A recently-unearthed U.S. Navy research project calls for creating mad-made floods and droughts to "disrupt [the] economy" of an enemy state.
"Weather modification was used successfully in Viet Nam to (among other things) hinder and impede the movement of personnel and material from North Viet Nam to South Viet Nam," notes a Naval Air Warfare Weapons Division - China Lake research proposal, released last month through the Freedom of Information Act. But "since that time military research on Weather Modification has dwindled in the United States."
The proposal suggests a study of the latest weather manipulation techniques, to "give the U.S. military a viable, state-of-the-art weather modification capability again." With that in hand, American forces would be able...
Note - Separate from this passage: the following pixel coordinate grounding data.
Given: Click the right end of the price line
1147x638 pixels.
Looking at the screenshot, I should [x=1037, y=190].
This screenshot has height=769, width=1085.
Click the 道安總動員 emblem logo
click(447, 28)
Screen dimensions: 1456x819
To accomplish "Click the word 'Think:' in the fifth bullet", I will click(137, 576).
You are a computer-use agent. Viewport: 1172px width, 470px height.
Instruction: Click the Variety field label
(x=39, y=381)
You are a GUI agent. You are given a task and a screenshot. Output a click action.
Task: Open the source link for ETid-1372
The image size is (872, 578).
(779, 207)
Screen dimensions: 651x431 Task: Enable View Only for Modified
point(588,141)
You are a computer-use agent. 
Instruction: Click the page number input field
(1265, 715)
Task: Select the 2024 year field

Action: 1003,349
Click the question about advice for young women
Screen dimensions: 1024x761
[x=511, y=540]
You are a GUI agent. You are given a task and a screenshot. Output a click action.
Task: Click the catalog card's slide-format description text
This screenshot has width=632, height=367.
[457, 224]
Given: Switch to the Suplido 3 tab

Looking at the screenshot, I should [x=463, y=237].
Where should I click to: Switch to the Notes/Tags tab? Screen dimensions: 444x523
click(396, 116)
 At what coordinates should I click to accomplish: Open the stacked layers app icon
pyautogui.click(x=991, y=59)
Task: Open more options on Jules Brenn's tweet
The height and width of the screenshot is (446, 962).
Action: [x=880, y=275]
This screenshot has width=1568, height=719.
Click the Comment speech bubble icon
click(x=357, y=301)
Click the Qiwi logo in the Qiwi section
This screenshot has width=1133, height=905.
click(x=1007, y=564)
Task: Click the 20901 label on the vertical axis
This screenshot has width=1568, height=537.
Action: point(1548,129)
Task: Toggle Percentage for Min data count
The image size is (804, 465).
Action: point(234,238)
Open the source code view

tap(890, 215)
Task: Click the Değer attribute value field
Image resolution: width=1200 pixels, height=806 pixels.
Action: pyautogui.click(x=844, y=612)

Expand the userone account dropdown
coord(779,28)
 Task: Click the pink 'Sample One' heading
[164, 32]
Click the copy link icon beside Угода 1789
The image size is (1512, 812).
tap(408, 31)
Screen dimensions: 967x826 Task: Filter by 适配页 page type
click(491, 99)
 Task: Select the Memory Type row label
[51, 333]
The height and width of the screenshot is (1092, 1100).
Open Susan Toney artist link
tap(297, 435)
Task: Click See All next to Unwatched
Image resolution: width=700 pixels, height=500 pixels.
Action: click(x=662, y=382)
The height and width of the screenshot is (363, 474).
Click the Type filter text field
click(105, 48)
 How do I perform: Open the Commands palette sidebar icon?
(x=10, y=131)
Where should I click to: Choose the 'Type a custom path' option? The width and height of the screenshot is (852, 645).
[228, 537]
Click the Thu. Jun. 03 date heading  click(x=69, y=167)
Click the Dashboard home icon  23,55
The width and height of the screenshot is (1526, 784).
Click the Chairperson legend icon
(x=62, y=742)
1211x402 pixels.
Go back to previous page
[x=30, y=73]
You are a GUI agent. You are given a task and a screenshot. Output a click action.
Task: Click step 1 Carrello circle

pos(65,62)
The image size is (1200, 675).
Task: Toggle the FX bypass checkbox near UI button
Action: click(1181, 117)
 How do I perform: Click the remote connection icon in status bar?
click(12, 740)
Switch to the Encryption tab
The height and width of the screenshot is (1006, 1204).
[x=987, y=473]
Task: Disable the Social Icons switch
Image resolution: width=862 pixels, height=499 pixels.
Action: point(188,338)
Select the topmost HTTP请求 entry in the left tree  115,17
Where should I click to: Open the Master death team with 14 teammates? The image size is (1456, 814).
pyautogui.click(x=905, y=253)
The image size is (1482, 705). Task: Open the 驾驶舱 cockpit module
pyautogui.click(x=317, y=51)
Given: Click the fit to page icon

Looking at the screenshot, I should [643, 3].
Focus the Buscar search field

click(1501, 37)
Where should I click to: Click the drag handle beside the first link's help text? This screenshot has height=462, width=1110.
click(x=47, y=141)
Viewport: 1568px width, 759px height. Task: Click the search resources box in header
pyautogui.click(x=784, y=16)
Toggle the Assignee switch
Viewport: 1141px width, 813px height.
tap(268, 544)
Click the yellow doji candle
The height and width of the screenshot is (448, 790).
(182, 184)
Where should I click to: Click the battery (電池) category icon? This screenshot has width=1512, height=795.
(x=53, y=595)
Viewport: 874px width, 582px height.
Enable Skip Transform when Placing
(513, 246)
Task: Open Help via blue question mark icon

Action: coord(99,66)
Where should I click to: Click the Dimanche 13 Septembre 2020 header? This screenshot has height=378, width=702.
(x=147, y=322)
To impede or deny the movement of personnel and material because of rains-floods, snow-blizzards, etc.
(2) To disrupt economy due to the effect of floods, droughts, etc.
The proposal is undated. But it's pretty clearly from the Cold War. Not only is "the Soviet Union (Russia)" mentioned. The money is also relatively small, by today's standards -- less than a half-million dollars, over two years.
A military in-house newspaper calls "weather modification" an "area of China Lake preeminence. Between 1949 and 1978, China Lake developed concepts, techniques, and hardware that were successfully used in hurricane abatement, fog control, and drought relief. Military application of this technology was demonstrated in 1966 when Project Popeye was conducted to enhance rainfall to help interdict traffic on the Ho Chi Minh Trail." (Here's a picture of China Lake's "Cold Cloud Modification System."
In 1980, the United States ratified a treaty banning military weather manipulation. But every once in a while, someone in the armed forces floats the idea of doing it again. "Our vision is that by 2025 the military could influence the weather on a mesoscale [theater-wide] or microscale [immediate local area] to achieve operational capabilities," a 1996 Air Force-commissioned study reads.
Today, Chinese officials are trying to figure out ways to keep it from raining over Beiing, during this summer's Olympics.